§ **TO DO**: Copy the listing below letter for letter, passing over each picture.

§ **AVAILABLE DATA**:
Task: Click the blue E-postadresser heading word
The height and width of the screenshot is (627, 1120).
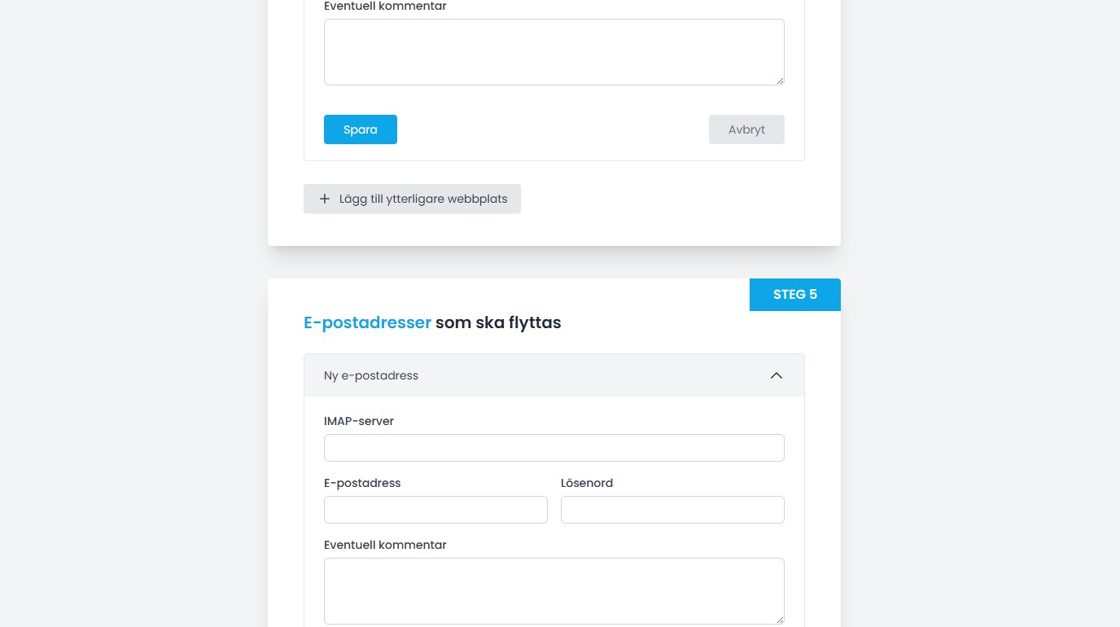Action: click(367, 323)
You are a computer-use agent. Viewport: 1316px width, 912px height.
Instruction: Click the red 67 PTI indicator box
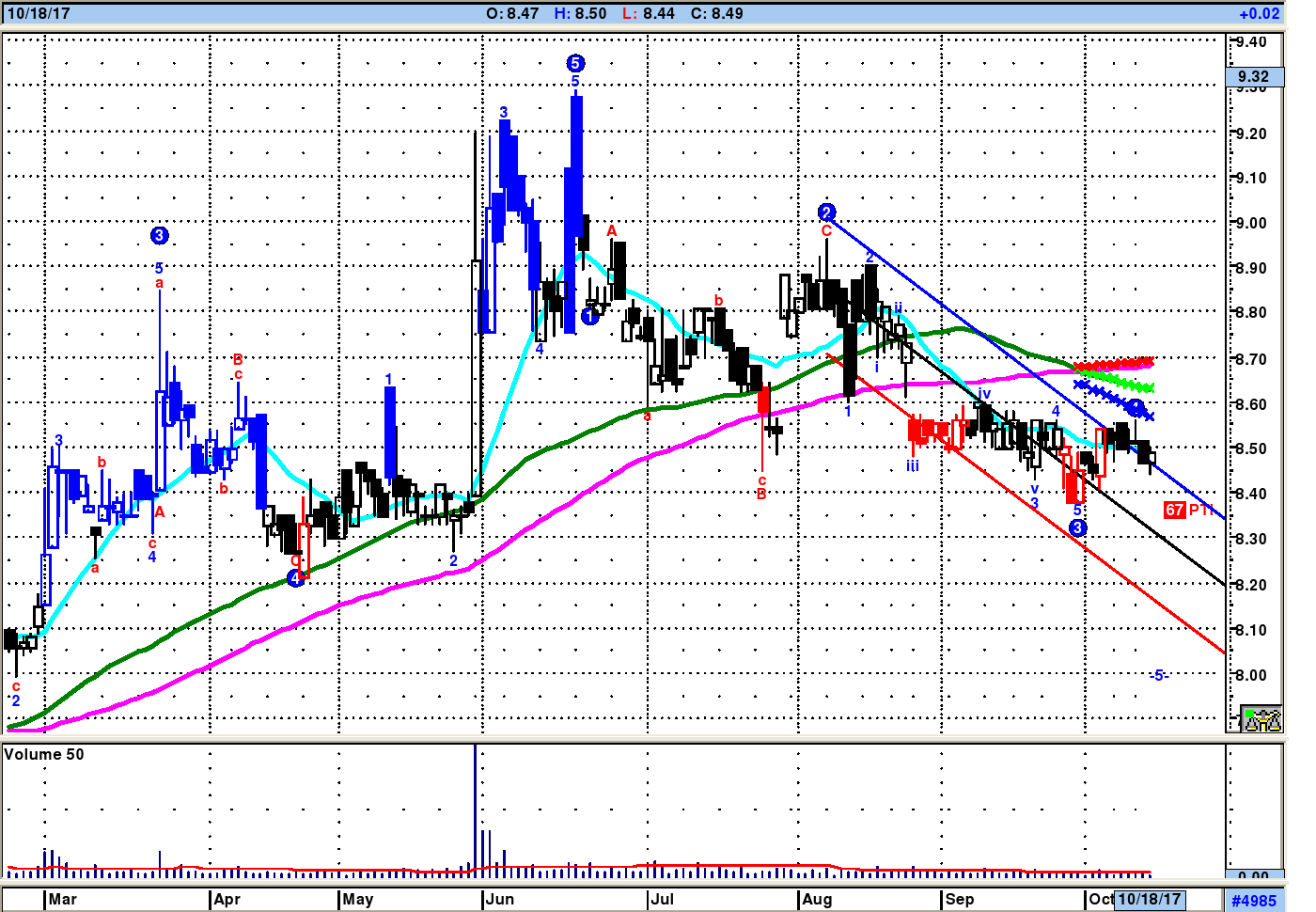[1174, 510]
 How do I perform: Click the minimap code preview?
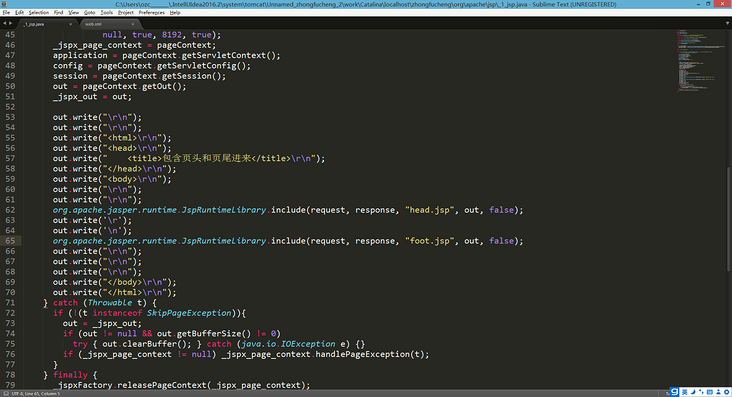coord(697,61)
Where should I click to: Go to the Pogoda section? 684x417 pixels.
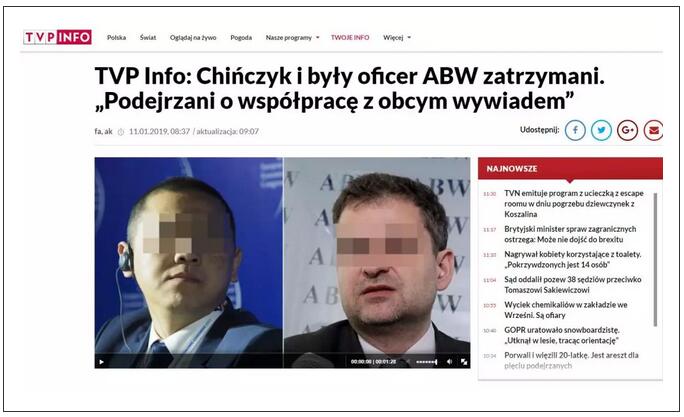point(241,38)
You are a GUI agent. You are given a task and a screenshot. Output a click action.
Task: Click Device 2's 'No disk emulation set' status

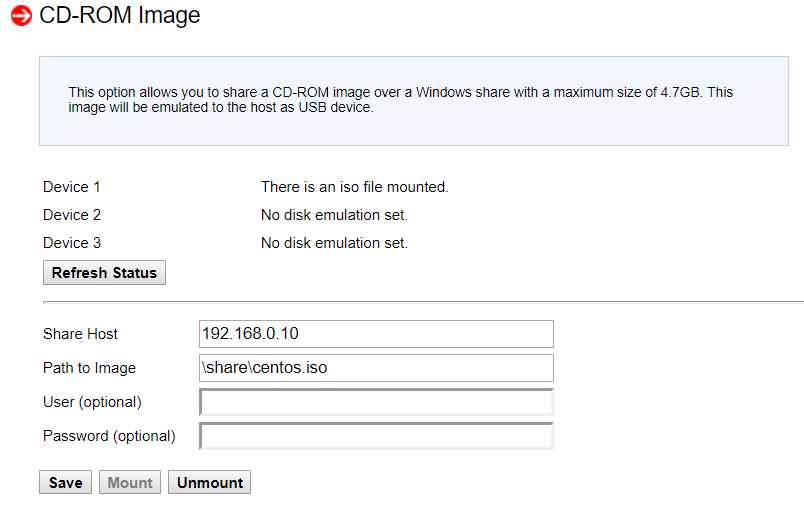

§ **SOLUTION**:
Task: Click the blue E-postadresser heading word
The height and width of the screenshot is (627, 1120).
Action: click(367, 323)
You are a computer-use agent. Viewport: 1316px width, 912px height.
Instruction: Click the red 67 PTI indicator box
[1174, 510]
 How do I perform: Click the minimap code preview?
coord(697,61)
Where should I click to: Go to the Pogoda section? 684x417 pixels.
point(241,38)
You are a GUI agent. You are given a task and a screenshot. Output a click action.
Task: Click Device 2's 'No disk emulation set' status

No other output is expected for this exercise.